═════ TEXT TO READ
The second that there start to be enough Christians and they are really integrated into their communities, because they are, they start to have a material piece of their religion. They might not have an altar, but they might have a lamp that has a Christian symbol on it. They have something that is a direction of their worship, and that is a thing that expresses their religious identity, and they start to have them pretty early, as far as we can tell.

COWEN: They don’t wear crosses around their necks or in any other way?

BOWES: The cross is a latecomer to Christian identity. They have other ways of expressing their religious belonging. Remember, the earliest cross in the Christian world isn’t a cross like we think of it, as a cross like this. It’s the initials of Christ, which is a Greek Chi and a Rho—Christos—that are set in an emblem that looks like an X and a P superimposed. That’s the earliest, if you like, symbolic representation of Christianity. Not the cross.

COWEN: Say, back then, there’s a Christian private cult, the private cult aspect of it, what would that be organized around? Is it a charismatic leader, is it some belief, or is it what part of town you lived in?

BOWES: Early Christianity is entirely private because it can’t be public, in the sense that it is not officially approved by the Roman state. That being said, at least by the time we get to the third century, if you traveled out to the borders of the empire in Syria and went to the town of Dura-Europos, you would find a thriving Christian meeting group of probably, who knows, 20, 30 people who are meeting in a private house. Their rituals, from what we can tell, they are practicing baptism because they built themselves a little baptistry. They almost certainly are reading the scriptures with each other because they have a long space seemingly for doing that and praying together.

If you walked by on the street outside on your way to the mithraeum, which was next door, or to the Jewish synagogue, which was further down the street—all these buildings are in the same street—you would know exactly what was going on in there. Are they private? Not by our definition of private, but by the Roman state’s definition of private, they are, because they’re not an officially approved religion. I think the thing that we ought to be asking is, in this world in which Christians are not an officially approved religion—and there’s a lot of stories about them being persecuted—and yet when we can see them archaeologically, which admittedly is rare, they are not hiding. Everyone knows what they’re doing.

All the new evidence and work on the catacombs has also suggested that the catacombs are filled with people buried. People are buried in the catacombs of all different religious persuasions, and they’re all buried one right next to each other. No one is hiding their religious persuasion from one another. To the extent that these folks are practicing private religion, I think it just makes us ask what we think private means.

COWEN: Post-Constantine, are there Christian mausoleums?
══════════
═════ EXCERPTED RECORDS
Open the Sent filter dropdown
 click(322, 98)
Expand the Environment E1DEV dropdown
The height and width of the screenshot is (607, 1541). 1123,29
══════════
═════ EXCERPTED RECORDS
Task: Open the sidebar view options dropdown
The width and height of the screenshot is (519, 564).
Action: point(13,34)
══════════
» DIRECTIVES
[A] Extract everything from "All the new" down to "think private means." in the interview excerpt about early Christianity.
[B] Answer these questions from the interview excerpt about early Christianity.
(i) Which two Greek letters make up the earliest symbolic representation of Christianity?
(ii) In what town on the borders of the empire in Syria was there a Christian meeting group in a private house?
(iii) What building stood next door to that Christian meeting place?
Rely only on the interview excerpt about early Christianity.

» RESULTS OF THE EXERCISE
[A]
All the new evidence and work on the catacombs has also suggested that the catacombs are filled with people buried. People are buried in the catacombs of all different religious persuasions, and they’re all buried one right next to each other. No one is hiding their religious persuasion from one another. To the extent that these folks are practicing private religion, I think it just makes us ask what we think private means.

[B]
(i) Chi and Rho
(ii) Dura-Europos
(iii) The mithraeum